Tuberous sclerosis

Multiple cortical and subcortical T2 hyperintense lesions, the largest in the right frontal lobe are present. There are no enhancing lesions and no subependymal masses or foci of calcification. No new parenchymal abnormality. No diffusion restriction. No hydrocephalus. 

Conclusion

Despite the absence of subependymal nodules, features are characteristic of tuberous sclerosis. 

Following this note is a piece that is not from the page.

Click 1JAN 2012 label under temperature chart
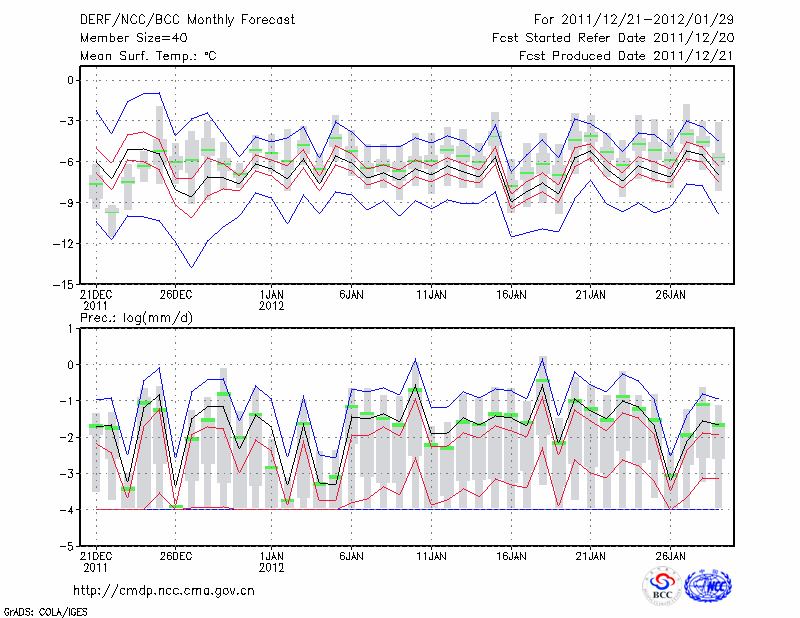This screenshot has height=618, width=800. point(271,300)
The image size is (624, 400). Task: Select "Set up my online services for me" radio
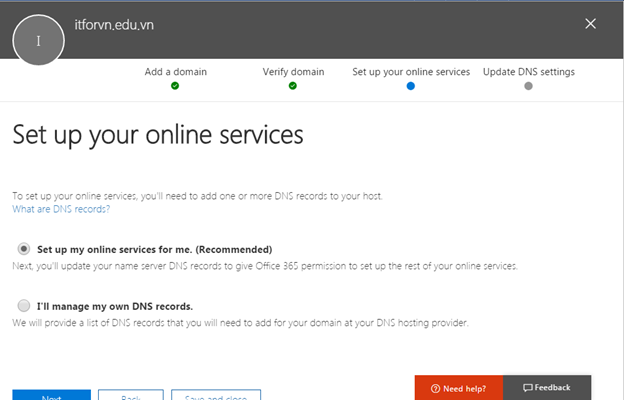coord(23,249)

A subdural grid has been inserted overlying the right frontal lobe as well as a single strip of electrodes in the interhemispheric fissure. An extra-axial hematoma is present displacing the grid and resulting in mild midline shift. Allowing for streak artefact, there is no evidence of intraxial hemorrhage or infarction. 

 MACROSCOPIC DESCRIPTION:

1. "Opercular polar":  Two fragments of cortex and white matter up to 10mm and 8mm.  A separate wedge of cortex and white matter measuring 10x10x8mm. 
2. "Frontal Polar":  Fragments of cortex and white matter up to 10mm and a separate wedge of cortex and white matter 20x10x5mm.
3. "Frontal parasagittal":  A wedge shaped piece of cerebral cortex and white matter measuring 15x10x22mm.  

MICROSCOPIC DESCRIPTION:

Sections of each of the three specimens show similar features of distortion of white matter and cortical architecture by a disorganized arrangement of astrocytes mixed with TS cells typical of tubers in Tuberous Sclerosis. The TS cells have enlarged vesicular nuclei with conspicuous nucleoli and a large amount of eosinophilic cytoplasm with coarse peripheral processes. The TS cells show strong cytoplasmic immunostaining for GFAP and nestin and weak staining for synaptophysin. There is also strong cytoplasmic staining and moderate nuclear staining for p16. There of loss of normal cortical laminar architecture. Moderate numbers of enlarged dysmorphic neurons are also noted. No balloon neurons are identified. There is reduced myelin within the lesions. No features of a glial or neuronal tumor are seen.

FINAL DIAGNOSIS: Tubers consistent with tuberous sclerosis.